Supplied text:
* start *
I see three points of applied wisdom from Rashi’s inference of the
honor of a parent taking precedent over the honor of a grandparent:

1) As we discussed a few weeks ago, honoring one’s parents is a
mitzvah which applies even after they die; this helps us understand
why the sages would see Yaakov’s act as one of honoring his father.
Rabbi Nachum Amsel, in his book “The Jewish Encyclopedia of Moral and
Ethical Issues,” points out that we can do this by mentioning them in
conversation and telling others what we learned from them – to which
I would add acts of ritual remembrance and charity.

2) Rashi’s comment, based on older sources, does not, of course, mean
that we don’t, as a mitzvah, honor elders other than grandparents; it
just means that one fulfills the first obligation first, as it were.
There is, in fact, a separate mitzvah to honor the living elderly,
given in Leviticus 19:32. That wouldn’t apply in Yaakov’s case; I
bring it up only to point out that honoring parents does not mean we
don’t honor others.
* end *
Your tasks:
1. List the ways, given in the commentary on honoring parents, that one can honor parents after their death.
2. Please carry the commentary on honoring parents forward from the point where it stops.

Data:
* start *
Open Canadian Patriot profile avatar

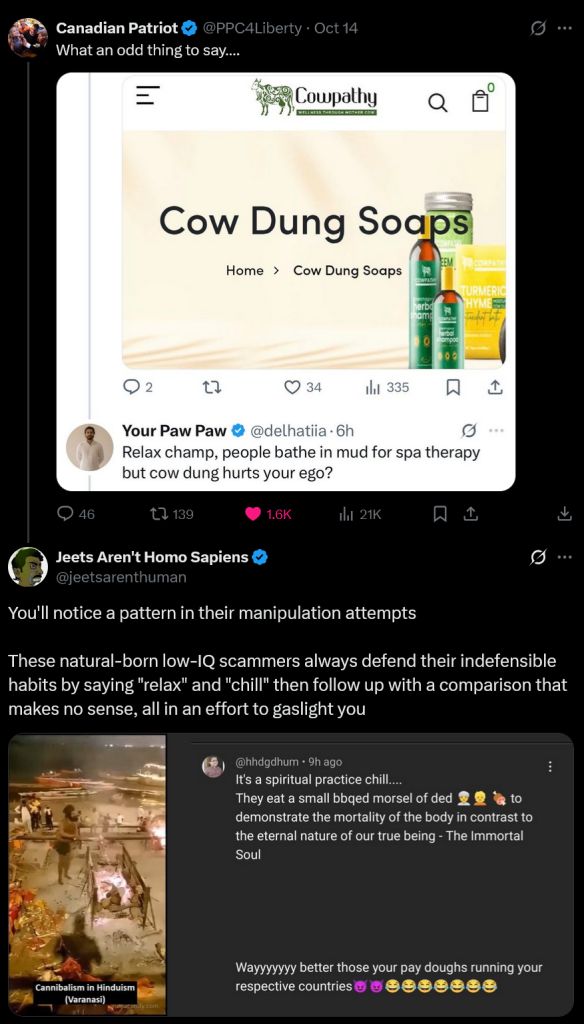pyautogui.click(x=27, y=37)
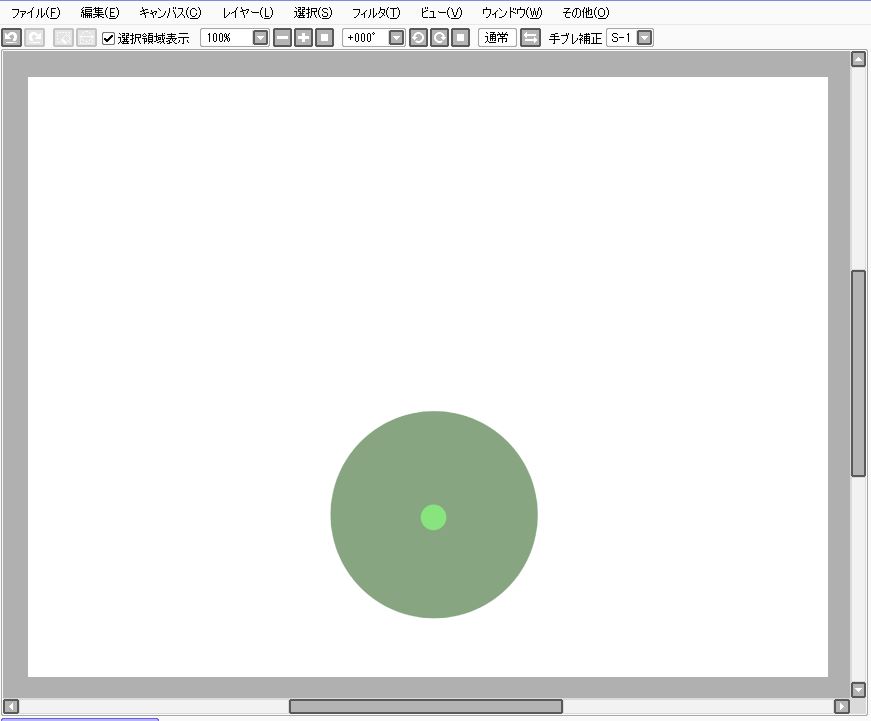
Task: Rotate canvas clockwise icon
Action: (x=439, y=38)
* end *
Answers to the exercises:
1.
- Mentioning them in conversation
- Telling others what we learned from them
- Acts of ritual remembrance
- Charity

2.
3) Given point #2, I see this halachic comment- about honoring parents
taking precedence over honoring grandparents- as pointing us towards
an awareness how one mitzvah affects another. Perhaps parents take
precedence over grandparents when doing acts of service because it may
be harder to honor (with actions) those who have both given to us and
disciplined us. In Yaakov’s case, it’s striking that he makes prayers
to “the God of his father Yitzhak” when Yitzhak was the parent who
favored his brother Esav. It might have been easier to pay honor to
the memory of the great ancestor Avraham, but the mitzvah is to honor
our parents, despite the complexity of the relationship.

Let’s be clear: in most cases, there is not a great conflict between
honoring parents and honoring grandparents. Furthermore, if Yaakov had
mentioned Avraham in his offerings, it probably would not have
diminished the reverence of his act. The commentators wish to make
this point because the language of the Torah demands explication, yet
given Yaakov’s complex relationship with Yitzhak, it’s striking that
he can, at this latter stage of his life, humbly recognize himself as
his father’s son. This is another dimension of not only the mitzvah to
honor one’s parents, but all mitzvot: in the doing there is great
learning.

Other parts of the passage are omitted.